- _EXERCISE GOAL_
Set down every entry below exactly as it stands.

Start of MATERIAL SUPPLIED

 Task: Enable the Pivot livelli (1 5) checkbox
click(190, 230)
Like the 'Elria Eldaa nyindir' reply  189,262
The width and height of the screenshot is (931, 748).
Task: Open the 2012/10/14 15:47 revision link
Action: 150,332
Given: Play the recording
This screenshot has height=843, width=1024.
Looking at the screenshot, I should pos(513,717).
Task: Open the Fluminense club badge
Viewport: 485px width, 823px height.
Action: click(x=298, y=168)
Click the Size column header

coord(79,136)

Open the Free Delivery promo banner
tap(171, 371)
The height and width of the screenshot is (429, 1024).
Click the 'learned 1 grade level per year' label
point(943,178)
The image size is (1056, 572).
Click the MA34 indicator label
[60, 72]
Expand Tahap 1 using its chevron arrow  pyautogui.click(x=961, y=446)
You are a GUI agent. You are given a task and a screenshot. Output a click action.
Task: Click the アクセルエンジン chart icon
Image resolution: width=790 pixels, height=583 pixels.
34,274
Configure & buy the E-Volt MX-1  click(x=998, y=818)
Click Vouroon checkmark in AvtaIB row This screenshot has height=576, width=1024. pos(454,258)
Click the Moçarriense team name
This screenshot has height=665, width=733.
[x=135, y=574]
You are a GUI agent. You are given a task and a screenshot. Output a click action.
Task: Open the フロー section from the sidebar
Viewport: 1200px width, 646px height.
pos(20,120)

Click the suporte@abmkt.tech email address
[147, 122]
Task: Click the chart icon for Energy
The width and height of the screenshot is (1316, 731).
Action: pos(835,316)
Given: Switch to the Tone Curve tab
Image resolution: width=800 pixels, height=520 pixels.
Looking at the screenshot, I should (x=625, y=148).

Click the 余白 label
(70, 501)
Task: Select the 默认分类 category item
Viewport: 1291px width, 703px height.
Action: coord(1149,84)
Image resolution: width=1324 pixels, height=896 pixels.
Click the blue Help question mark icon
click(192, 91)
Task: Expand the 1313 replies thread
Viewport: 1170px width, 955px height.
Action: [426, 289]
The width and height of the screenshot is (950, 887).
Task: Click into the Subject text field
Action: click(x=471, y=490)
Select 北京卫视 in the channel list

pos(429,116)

End of MATERIAL SUPPLIED

- _ANSWER TO THE EXERCISE_
 Task: Enable the Pivot livelli (1 5) checkbox
click(190, 230)
Like the 'Elria Eldaa nyindir' reply  189,262
The width and height of the screenshot is (931, 748).
Task: Open the 2012/10/14 15:47 revision link
Action: 150,332
Given: Play the recording
This screenshot has height=843, width=1024.
Looking at the screenshot, I should pos(513,717).
Task: Open the Fluminense club badge
Viewport: 485px width, 823px height.
Action: click(x=298, y=168)
Click the Size column header

coord(79,136)

Open the Free Delivery promo banner
tap(171, 371)
The height and width of the screenshot is (429, 1024).
Click the 'learned 1 grade level per year' label
point(943,178)
The image size is (1056, 572).
Click the MA34 indicator label
[60, 72]
Expand Tahap 1 using its chevron arrow  pyautogui.click(x=961, y=446)
You are a GUI agent. You are given a task and a screenshot. Output a click action.
Task: Click the アクセルエンジン chart icon
Image resolution: width=790 pixels, height=583 pixels.
34,274
Configure & buy the E-Volt MX-1  click(x=998, y=818)
Click Vouroon checkmark in AvtaIB row This screenshot has height=576, width=1024. pos(454,258)
Click the Moçarriense team name
This screenshot has height=665, width=733.
[x=135, y=574]
You are a GUI agent. You are given a task and a screenshot. Output a click action.
Task: Open the フロー section from the sidebar
Viewport: 1200px width, 646px height.
pos(20,120)

Click the suporte@abmkt.tech email address
[147, 122]
Task: Click the chart icon for Energy
The width and height of the screenshot is (1316, 731).
Action: pos(835,316)
Given: Switch to the Tone Curve tab
Image resolution: width=800 pixels, height=520 pixels.
Looking at the screenshot, I should (x=625, y=148).

Click the 余白 label
(70, 501)
Task: Select the 默认分类 category item
Viewport: 1291px width, 703px height.
Action: coord(1149,84)
Image resolution: width=1324 pixels, height=896 pixels.
Click the blue Help question mark icon
click(192, 91)
Task: Expand the 1313 replies thread
Viewport: 1170px width, 955px height.
Action: [426, 289]
The width and height of the screenshot is (950, 887).
Task: Click into the Subject text field
Action: click(x=471, y=490)
Select 北京卫视 in the channel list

pos(429,116)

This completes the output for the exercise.